I did! I’ll tweet at him about it.

Since you’re talking about contributing this element of yourself with the basketball expertise, did you have any input into wardrobe or set dressing? Whose idea was it to use the Do the Right Thing poster? 
That was not me! I walked into the room feeling exactly how you felt. I was shocked; it was incredible. I imagined these were the things the Colonel likes. My only input was that I wanted to have the black experience be told loud and proud on this show, and I think that they were extremely smart about making my world and the world of Culver Creek collide in subtle and real ways. Those little things amplify who this character is and helps the audience jump into his world a little bit. They took these small things into account, like having a black Jesus in the house, which helped tell this story without any words. Like the Martin family reunion — I grew up going to those reunions, getting the T-shirts, to this day that still happens. I have fans hitting me up looking for a Martin family reunion T-shirt! I wish I could get one!

I want one, too! The Martin family reunion shows up three times across the series in wardrobe and in the set design, and it really hit me that the folks working on this show thought through every detail. 
That’s very true! Everyone in every single department was so passionate about making this project something that would stand out, something they’d be proud of as a piece of art.
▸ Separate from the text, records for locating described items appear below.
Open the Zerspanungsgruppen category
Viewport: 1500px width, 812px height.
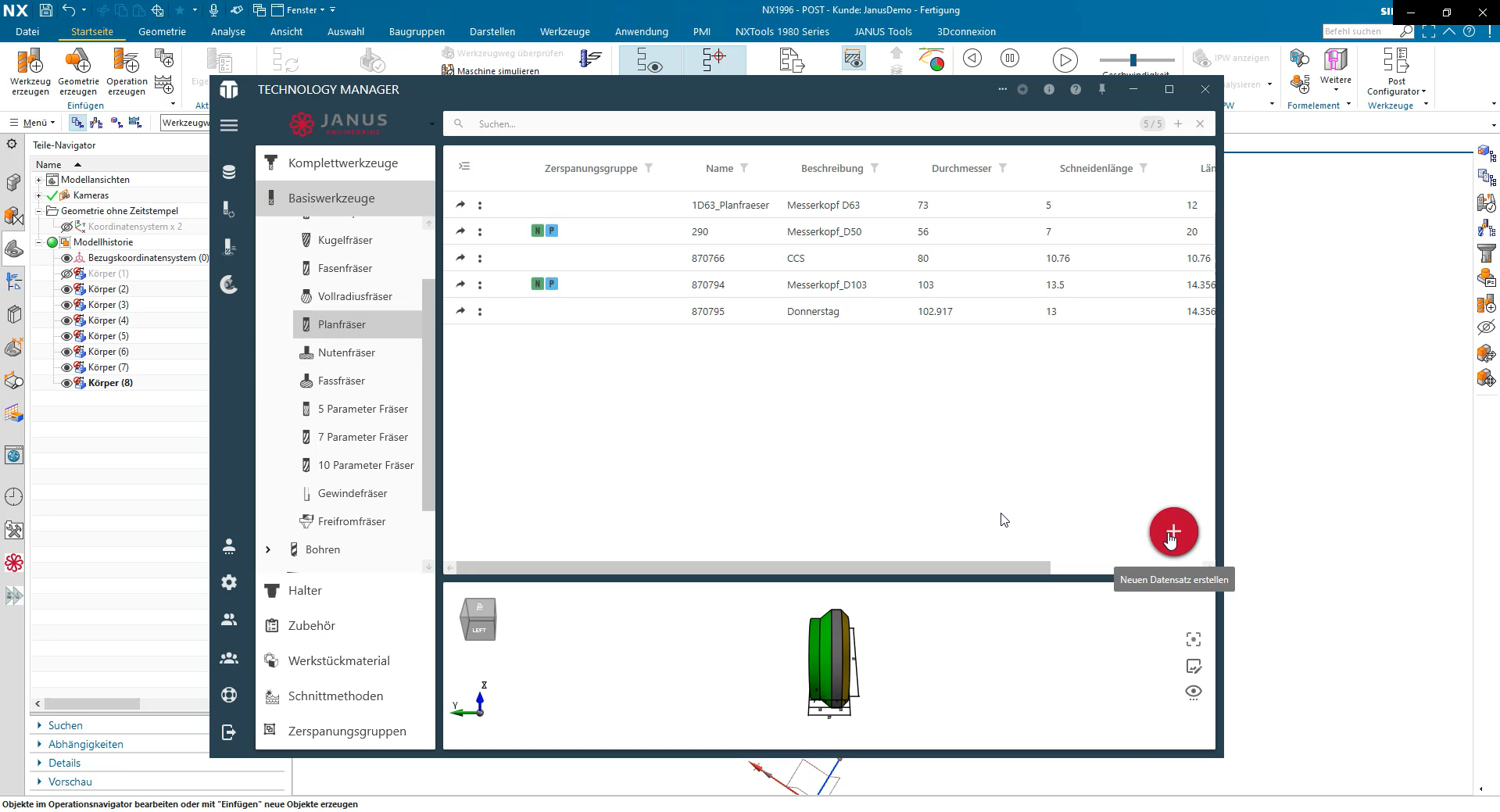(x=346, y=731)
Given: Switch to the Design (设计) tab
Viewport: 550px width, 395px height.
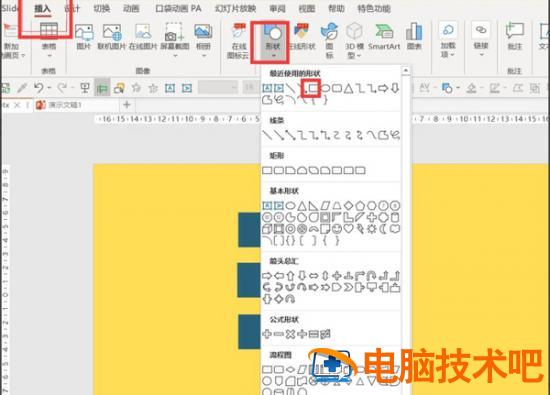Looking at the screenshot, I should 72,8.
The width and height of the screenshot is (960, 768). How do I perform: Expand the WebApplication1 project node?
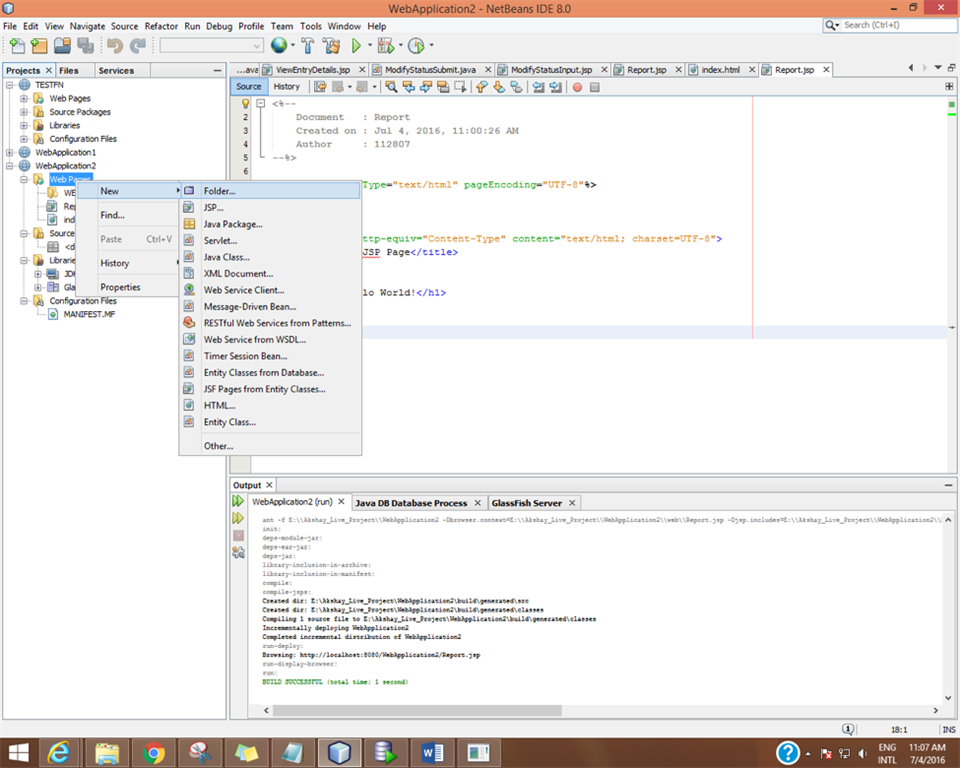point(10,152)
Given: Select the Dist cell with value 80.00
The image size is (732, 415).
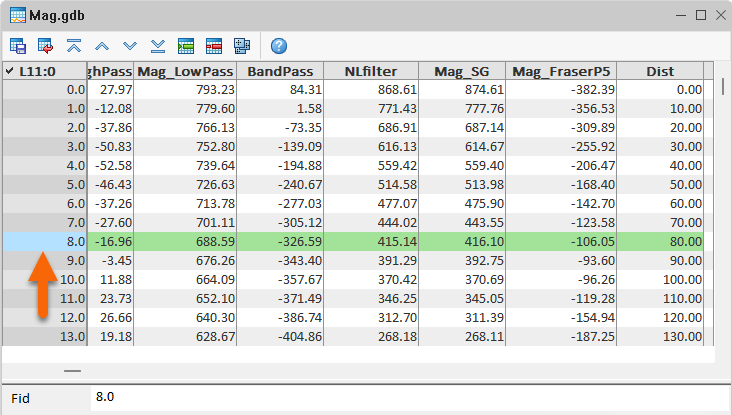Looking at the screenshot, I should coord(660,243).

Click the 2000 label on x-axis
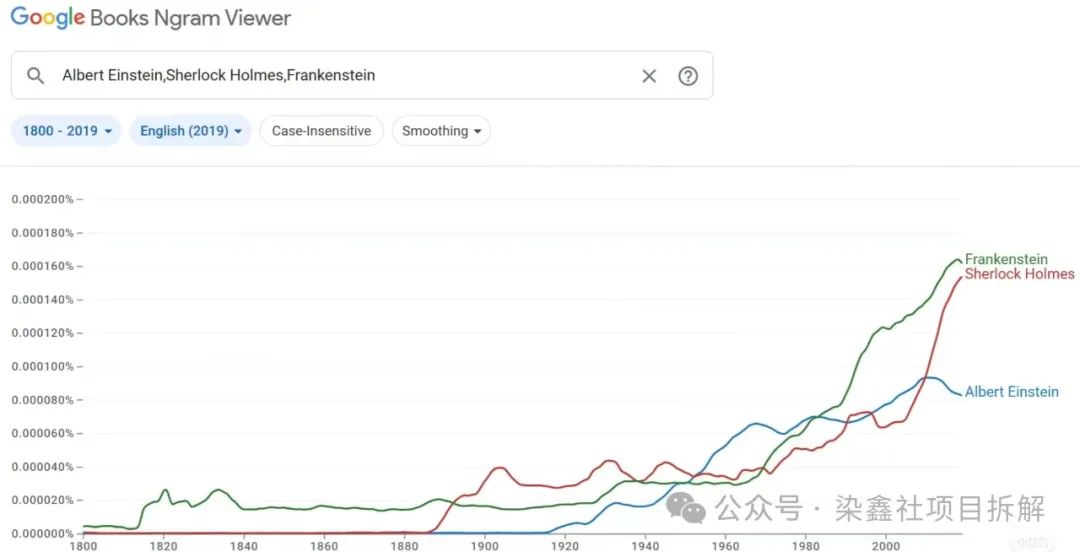pyautogui.click(x=885, y=546)
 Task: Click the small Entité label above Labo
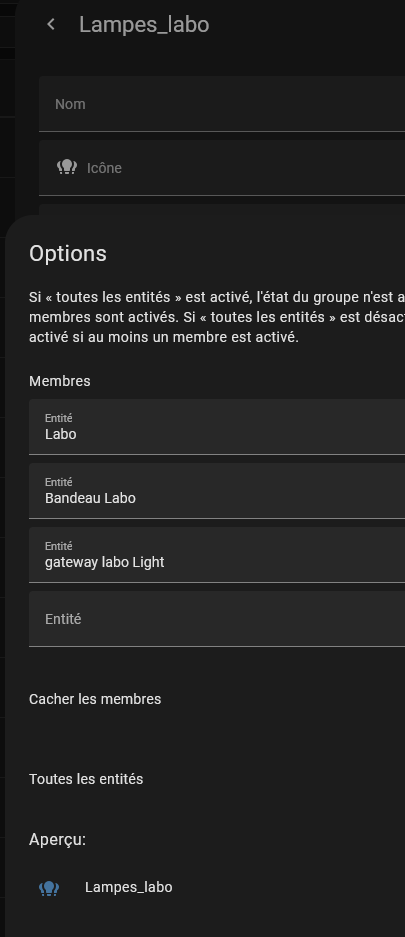[x=59, y=418]
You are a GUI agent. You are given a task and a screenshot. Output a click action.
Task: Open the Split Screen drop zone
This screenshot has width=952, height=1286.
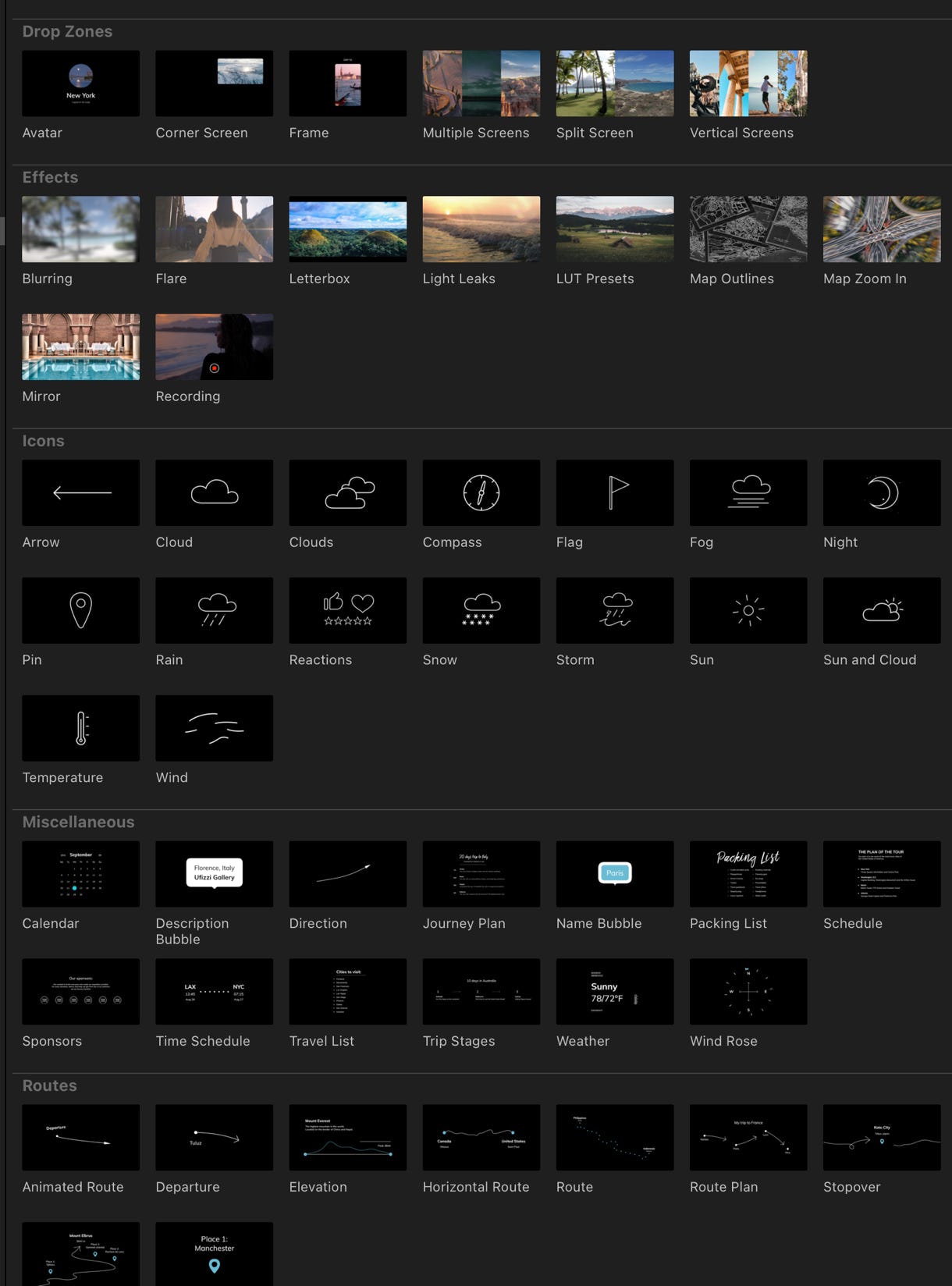tap(614, 83)
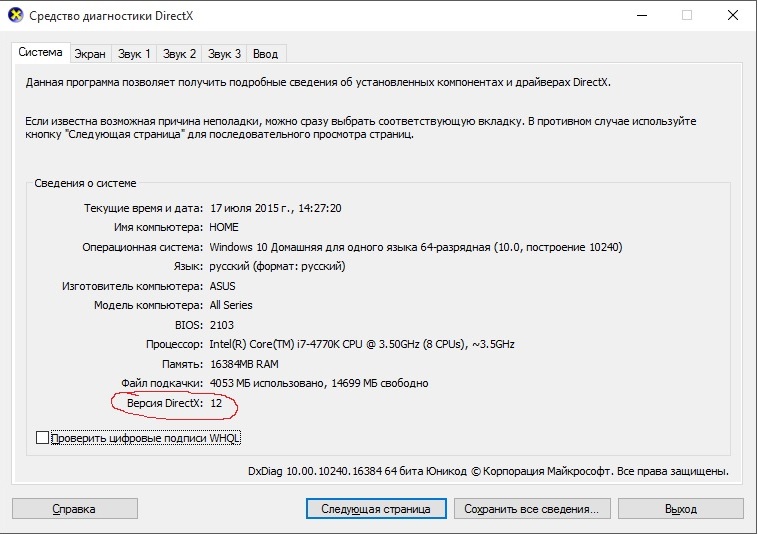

Okay, last question: What is actually in ambrosia, and how much of it did you have to drink? 
I can’t give you all the secrets, but I will tell you we weren’t allowed to drink alcohol on set. So it was almond milk. After a while even almond milk starts to taste bad. And I had to drink a lot of it. I had to do so many takes that I started to feel drunk. Almond drunk. Is that even possible? That’s how it felt.